What is IBM Automation Document Processing?

Automation Document Processing provides the capabilities that help you build an AI-powered data enrichment tool for document processing and storage.

Manual document processing is a major obstacle for many enterprises, bringing digital transformation initiatives to a halt and demanding time and resources. With the amount of data and documents continuing to grow exponentially, it’s more important than ever to automate your document processing. IBM Automation Document Processing combines AI and deep learning with low-code tooling to help you design, configure, and deploy a solution for document classification and data extraction.

Labor-intensive manual processing of documents is instead handled by the document processing application. The document processing user can quickly catch and correct issues on documents or batches of documents that have already been categorized and extracted. And when the processing completes, your documents and your data are stored and ready for use by downstream applications.

How does Automation Document Processing work?

Document Processing Designer
You use the Designer interface to create a set of document types and related fields that comprise your Document Processing project. Document Processing Designer combines an intuitive interface with a set of AI and deep learning tools that identify and learn the document types that matter to your organization. For each document type, you designate which pieces of information to extract as data for that document to be used by downstream applications. You can also apply tools to clean up and standardize the data as it is extracted.

You choose which documents you want to process, for example, invoices. You collect multiple electronic samples of invoices to create a document classification model. The Document Processing Designer uses this set to train the model to recognize documents as invoices.

An invoice can contain many data points. But what are the important pieces of data that are useful to you for records, searching, and integration with downstream applications?
  • Total amount
  • Vendor
  • Date of transaction
  • Product ID
  • Customer name
  • Invoice number

You use Document Processing Designer to create a data extraction model by teaching the field location on the document, naming the field, and creating a method for collecting and enriching the value of the field for each document.
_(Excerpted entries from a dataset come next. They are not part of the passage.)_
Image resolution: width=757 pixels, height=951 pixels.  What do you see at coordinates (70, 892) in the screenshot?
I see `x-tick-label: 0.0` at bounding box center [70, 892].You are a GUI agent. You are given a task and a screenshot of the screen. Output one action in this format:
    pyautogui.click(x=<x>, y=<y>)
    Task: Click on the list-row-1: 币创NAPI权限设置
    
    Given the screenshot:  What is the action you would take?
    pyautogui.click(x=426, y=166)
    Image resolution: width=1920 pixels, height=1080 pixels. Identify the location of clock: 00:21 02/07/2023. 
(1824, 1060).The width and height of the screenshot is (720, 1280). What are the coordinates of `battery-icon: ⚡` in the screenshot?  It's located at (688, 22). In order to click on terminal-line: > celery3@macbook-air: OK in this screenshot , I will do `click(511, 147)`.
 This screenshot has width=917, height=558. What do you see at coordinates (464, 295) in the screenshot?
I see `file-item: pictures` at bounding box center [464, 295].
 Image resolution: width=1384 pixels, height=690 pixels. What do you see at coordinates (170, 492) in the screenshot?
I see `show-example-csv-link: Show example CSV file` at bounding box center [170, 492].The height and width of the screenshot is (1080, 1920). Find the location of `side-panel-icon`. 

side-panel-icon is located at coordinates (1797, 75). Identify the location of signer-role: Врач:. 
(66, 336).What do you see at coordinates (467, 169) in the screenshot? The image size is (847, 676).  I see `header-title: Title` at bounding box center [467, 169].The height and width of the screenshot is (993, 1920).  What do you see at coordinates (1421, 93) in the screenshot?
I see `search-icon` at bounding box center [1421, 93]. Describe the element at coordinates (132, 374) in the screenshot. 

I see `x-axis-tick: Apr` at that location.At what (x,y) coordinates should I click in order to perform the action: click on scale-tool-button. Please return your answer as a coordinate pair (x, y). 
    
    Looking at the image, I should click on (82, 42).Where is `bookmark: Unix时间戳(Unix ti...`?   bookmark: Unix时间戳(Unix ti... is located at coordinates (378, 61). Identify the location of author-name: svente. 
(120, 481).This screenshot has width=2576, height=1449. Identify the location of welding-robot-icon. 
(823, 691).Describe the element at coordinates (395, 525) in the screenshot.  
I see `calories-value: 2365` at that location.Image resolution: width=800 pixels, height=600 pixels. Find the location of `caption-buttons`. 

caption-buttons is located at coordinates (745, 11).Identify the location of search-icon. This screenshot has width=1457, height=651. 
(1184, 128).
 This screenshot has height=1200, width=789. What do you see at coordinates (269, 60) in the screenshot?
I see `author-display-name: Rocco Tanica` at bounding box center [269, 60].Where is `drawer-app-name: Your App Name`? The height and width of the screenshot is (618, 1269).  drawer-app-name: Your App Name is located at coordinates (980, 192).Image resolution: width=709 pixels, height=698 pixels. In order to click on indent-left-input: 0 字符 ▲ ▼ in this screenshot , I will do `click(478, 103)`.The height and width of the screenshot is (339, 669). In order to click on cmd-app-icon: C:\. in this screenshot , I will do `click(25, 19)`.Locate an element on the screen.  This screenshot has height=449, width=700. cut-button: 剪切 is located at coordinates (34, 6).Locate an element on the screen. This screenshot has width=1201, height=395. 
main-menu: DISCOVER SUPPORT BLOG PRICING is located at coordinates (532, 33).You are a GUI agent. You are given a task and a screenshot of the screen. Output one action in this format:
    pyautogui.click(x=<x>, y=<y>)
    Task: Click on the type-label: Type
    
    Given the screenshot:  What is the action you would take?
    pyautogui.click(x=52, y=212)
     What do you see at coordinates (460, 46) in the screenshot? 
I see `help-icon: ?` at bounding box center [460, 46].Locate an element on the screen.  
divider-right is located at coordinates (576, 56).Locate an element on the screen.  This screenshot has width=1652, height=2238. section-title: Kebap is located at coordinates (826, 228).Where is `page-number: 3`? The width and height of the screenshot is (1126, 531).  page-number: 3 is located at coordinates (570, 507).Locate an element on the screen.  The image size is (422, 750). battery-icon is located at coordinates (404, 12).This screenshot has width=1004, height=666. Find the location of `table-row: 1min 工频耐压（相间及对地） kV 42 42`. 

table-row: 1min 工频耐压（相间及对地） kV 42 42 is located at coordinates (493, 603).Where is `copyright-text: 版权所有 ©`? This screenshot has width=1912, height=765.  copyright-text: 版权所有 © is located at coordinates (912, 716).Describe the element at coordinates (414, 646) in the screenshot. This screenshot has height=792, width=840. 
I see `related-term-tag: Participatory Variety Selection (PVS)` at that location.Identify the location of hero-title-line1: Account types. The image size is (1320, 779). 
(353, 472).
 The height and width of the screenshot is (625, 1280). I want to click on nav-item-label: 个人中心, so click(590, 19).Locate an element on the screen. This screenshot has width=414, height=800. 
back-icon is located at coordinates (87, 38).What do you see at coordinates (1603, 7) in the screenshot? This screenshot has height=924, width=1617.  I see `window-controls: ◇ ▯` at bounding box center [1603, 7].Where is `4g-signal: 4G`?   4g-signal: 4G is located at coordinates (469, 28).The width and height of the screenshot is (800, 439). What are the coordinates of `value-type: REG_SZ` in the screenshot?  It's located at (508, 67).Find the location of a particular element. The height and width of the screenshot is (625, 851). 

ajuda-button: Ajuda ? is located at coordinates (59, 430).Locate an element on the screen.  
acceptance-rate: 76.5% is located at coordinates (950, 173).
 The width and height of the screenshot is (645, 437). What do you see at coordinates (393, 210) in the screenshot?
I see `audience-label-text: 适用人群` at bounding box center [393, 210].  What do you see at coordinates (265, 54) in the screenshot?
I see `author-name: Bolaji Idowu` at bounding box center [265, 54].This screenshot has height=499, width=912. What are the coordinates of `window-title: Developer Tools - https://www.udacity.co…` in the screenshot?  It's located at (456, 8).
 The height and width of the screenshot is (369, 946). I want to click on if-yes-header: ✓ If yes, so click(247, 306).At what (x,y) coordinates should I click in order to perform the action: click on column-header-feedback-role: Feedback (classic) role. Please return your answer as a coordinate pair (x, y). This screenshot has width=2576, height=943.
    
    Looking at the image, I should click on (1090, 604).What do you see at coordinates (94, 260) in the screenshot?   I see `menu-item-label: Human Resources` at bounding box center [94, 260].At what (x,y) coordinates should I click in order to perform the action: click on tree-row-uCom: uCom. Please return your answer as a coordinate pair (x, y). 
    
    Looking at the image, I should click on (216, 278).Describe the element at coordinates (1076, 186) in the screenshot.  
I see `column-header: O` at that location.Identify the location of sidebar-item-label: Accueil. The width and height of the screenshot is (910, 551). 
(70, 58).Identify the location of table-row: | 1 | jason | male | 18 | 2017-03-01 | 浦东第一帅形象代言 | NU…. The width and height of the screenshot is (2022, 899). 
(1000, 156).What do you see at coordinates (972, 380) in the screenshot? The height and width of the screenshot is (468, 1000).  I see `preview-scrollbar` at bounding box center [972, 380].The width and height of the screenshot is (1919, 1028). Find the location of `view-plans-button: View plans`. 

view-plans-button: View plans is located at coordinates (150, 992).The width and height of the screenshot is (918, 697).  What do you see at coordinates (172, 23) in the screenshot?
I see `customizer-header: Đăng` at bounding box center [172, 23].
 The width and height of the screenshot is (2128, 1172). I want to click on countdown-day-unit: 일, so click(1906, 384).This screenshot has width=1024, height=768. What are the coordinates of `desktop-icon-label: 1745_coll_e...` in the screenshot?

Again, you use sample documents to train the data extraction model.

After you create and train your classification and extraction models, you formalize your project in two ways:
  • Determining which document types to deploy to your repository object store for longer term storage.
  • Determining the property types that tag your document types in the object store, and their values.

To make it easier for your data to be used by downstream integrations, you create data definitions for these fields, or map them to existing data definitions. This provides consistency across automations and solutions.

Deployment tools
After you build the Document Processing project in the Designer, you deploy the project to make it available for building your document processing application. The deployment process is also used to configure the repository to receive the processed documents from your end-user application.
Application templates and toolkits

You use the no- or low-code application building capabilities of Application Designer, customized templates and toolkits, and the AI model of your Document Processing project to create a document processing end-user application. This application recognizes your documents, extracts your relevant data, and presents issues to fix before sending the documents to storage and using the data in other systems.

You can preview, snapshot, and deploy your application to use for processing documents.

More advanced developers can use the toolkits to customize and extend the document processing application.

Document processing application and document management

The application that you build uses the AI and deep learning to automatically detect, extract, and standardize the data in all your documents. Any anomalies are flagged according to your customized model and the priority that you set so that your document processing user can correct issues before the documents are finalized.

When you deploy your document processing application, you connect it to a content repository that manages the document types and the extracted data for each document. The solution is fully integrated with IBM FileNet® Content Manager, simplifying document and data storage by applying your existing filing architecture and business rules to each processed document. The content and metadata are automatically saved in FileNet within the appropriate document class.

End result
  • Your invoice is stored as a document in the content repository, with appropriate retention and access controls.
  • An associated JSON file reflects all the extracted data for the document.
  • Properties are set on the document with the data definition-controlled values.
  • Your extracted data is cleaned, standardized, and ready for use in other applications.

With IBM Automation Document Processing, you can eliminate manual document processing and establish an automated solution that reads documents, refines data, and applies it to downstream applications.